There is a youth movement away from the philosophy of the car and something has been lost along the way.


These days a new generation has embraced a world where things move at cyber speeds that are well beyond our comprehension.


Yet the actual people largely remain as inert masses hooked to a pathetic cyber reality in the new formula.


They go no further than the uplink via their e-phone or tablet to connect with the larger world and view it through a series of poorly scripted shorthand messages and downloaded pictures from bolder colleagues who actually dare to set foot in the real world.


Millions of new ‘adventures’ are taken every second through a strange new world where nothing actually happens, yet every painfully dull minutia of it is duly noted and recorded in a personal social network diary for somebody’s over-inflated vision of posterity.




Consequently, in the bold light of reality, they are not even close to actual adventures unless new adventures are now based upon what is perceived to be clever repartee built on a solid foundation of 21st Century buzz words and pop jargon.


It is a chilling world of instant stardom in which babies doing pratfalls and un-fixed dogs finding romance with inanimate objects are destined for Andy Warhol’s vision of fame in 21st Century’s even worse answer to family home movies.


An entire generation has voluntarily placed themselves in solitary confinement and decided to witness the world through somebody else’s camera eyes. Billions of things happen every day and only a precious few are destined to be life-affirming or life-changing events, but that will not change the barrage of blandness that will be generously distributed in large doses every nano-second of every day.


Maybe we should hope against hope that the Mayans are right about 2012 if we are indeed headed to this kind of hell in a computer generated hand basket, or maybe we should re-acquaint the newest generation with an actual world of fresh air, sunshine and a trusted old companion from the real world called the automobile.




There is still a real world of real cars and real highways where flesh and blood real people travel to actual world locations. These are not life-like driving simulations in which cartoon exotic cars travel down cartoon race tracks or roads.

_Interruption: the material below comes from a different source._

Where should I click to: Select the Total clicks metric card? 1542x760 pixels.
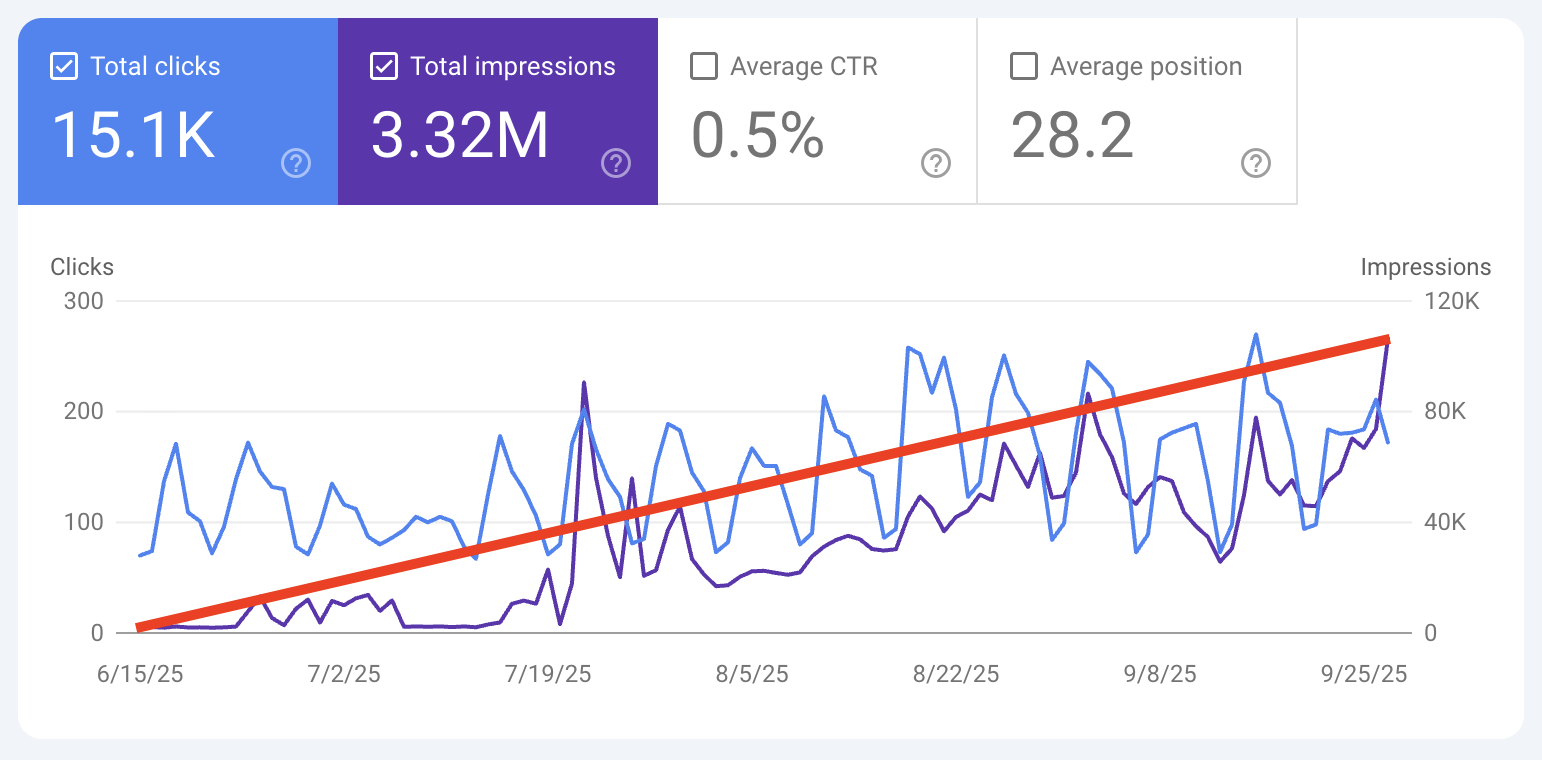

That is real wind buffeting the real car and that is real pavement humming under real tires in this world.


Those are not computer generated replicas of people, places and things on the road. That’s a real flat tire and the solution to the problem is in the trunk and not a reset button. We need real adventure in our lives because the nomadic hunter-gatherer gene from our primitive anthropological past may be largely gone, but it should not be completely forgotten by our latest cyber-generation.




Cars can provide that link to adventure and travel. They can re-acquaint us with the notion that it really is the journey and not simply the destination when you actually do undertake a road trip. I come from a different world where cars were part of every adventure as highways to new places and people along the way.


It started when I was a kid and soaked up the sheer pleasure my father had every time he was behind the wheel of his car. He was a professional driver for a living as a pioneer member of the highway patrol unit in our area, but he loved every minute of his time behind the wheel.


We had Sunday drives as a family because he never seemed to tire of the opportunity to spend time in a car. It was a powerful message that was not lost on me or many of my siblings.


There is something very therapeutic about time in a car, even if you have no particular place to go, to quote Chuck Berry.


It is a fortress of solitude for all of the people inside the vehicle and a place for the car’s invitation-only inhabitants to philosophize in private conference about the world inside and outside their car doors.


It is a place where a select group of people can let their guard down with each other and find the relaxed candor of privacy provided by moving vehicles and rolled-up car windows.




For awhile, nothing really matters because every mile is a new mile in the car and different from the last mile when you are on the road. You see things differently and feel things differently in a car because it is a 360 degree non-computer generated view of the real world. I fear for a new generation that has voluntarily chosen to cloister themselves away from the spirit of the road and replaced it with a cyber world.


There is a sterilized hopelessness to that perilous path.